▸ **WHAT THE TASK REQUIRES**
Set out the listing below as a numbered list, from its first line up to and including the line with "Action: pyautogui.click(x=88, y=440)", leaving out any blank lines.

▸ **PROVIDED DATA**

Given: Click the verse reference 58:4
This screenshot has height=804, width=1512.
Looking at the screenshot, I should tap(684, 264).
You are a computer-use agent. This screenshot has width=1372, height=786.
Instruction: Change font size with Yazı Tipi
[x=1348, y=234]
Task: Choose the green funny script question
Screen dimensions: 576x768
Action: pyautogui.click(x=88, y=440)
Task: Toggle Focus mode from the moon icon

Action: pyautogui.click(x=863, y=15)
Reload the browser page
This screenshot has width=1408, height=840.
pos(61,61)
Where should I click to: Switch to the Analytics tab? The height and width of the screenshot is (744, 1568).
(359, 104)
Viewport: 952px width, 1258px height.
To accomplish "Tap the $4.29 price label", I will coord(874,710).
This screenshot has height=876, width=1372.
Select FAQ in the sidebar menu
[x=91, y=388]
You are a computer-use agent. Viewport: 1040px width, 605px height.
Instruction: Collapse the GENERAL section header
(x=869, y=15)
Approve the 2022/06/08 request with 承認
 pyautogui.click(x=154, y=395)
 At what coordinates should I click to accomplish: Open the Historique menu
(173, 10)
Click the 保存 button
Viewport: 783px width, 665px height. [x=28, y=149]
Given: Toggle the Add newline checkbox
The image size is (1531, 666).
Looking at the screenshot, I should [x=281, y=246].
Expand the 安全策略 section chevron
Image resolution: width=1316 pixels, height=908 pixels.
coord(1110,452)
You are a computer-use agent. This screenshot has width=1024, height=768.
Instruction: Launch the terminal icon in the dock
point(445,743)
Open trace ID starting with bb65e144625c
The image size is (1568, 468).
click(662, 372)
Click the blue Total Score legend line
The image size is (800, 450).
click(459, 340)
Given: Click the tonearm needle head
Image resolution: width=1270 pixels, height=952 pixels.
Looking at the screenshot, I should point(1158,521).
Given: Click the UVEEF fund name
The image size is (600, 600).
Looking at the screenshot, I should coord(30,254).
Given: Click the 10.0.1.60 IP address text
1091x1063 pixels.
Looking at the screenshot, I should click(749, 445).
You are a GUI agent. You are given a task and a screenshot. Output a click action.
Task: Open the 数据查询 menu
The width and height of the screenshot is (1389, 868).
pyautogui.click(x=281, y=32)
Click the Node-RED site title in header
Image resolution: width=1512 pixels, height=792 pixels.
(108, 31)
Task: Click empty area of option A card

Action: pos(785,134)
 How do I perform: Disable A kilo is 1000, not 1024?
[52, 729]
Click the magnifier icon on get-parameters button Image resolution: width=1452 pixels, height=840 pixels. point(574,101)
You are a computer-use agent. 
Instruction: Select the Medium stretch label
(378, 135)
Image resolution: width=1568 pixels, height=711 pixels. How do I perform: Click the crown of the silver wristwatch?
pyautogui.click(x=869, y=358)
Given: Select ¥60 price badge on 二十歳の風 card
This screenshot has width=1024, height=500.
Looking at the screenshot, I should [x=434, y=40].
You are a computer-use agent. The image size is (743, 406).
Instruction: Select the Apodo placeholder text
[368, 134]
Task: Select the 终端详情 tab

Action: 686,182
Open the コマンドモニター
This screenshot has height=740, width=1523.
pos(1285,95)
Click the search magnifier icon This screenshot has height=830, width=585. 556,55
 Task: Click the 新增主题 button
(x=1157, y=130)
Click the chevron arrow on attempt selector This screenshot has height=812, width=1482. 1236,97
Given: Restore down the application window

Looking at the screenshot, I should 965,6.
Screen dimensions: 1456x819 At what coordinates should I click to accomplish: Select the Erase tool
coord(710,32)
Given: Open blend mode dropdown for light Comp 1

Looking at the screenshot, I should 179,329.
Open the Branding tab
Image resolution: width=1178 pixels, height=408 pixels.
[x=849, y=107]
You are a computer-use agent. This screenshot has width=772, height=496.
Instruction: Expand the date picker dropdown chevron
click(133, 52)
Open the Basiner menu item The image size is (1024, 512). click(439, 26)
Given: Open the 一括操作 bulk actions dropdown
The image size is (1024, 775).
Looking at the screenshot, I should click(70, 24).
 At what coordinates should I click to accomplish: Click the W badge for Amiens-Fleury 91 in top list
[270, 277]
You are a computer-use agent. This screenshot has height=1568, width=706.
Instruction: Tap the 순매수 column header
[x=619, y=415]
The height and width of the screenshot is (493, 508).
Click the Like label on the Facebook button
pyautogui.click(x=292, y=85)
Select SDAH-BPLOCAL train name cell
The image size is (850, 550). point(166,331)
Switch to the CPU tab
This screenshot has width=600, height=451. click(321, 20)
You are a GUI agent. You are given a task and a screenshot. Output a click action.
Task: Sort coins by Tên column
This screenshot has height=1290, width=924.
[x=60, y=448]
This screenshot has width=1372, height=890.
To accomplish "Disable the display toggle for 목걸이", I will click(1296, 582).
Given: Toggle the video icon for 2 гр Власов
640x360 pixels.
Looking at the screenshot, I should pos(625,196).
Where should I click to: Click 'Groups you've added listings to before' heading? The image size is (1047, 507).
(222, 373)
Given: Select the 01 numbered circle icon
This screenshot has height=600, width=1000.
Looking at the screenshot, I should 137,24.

▸ **SOLUTION FOR THIS TASK**
1. Given: Click the verse reference 58:4
2. This screenshot has height=804, width=1512.
3. Looking at the screenshot, I should tap(684, 264).
4. You are a computer-use agent. This screenshot has width=1372, height=786.
5. Instruction: Change font size with Yazı Tipi
6. [x=1348, y=234]
7. Task: Choose the green funny script question
8. Screen dimensions: 576x768
9. Action: pyautogui.click(x=88, y=440)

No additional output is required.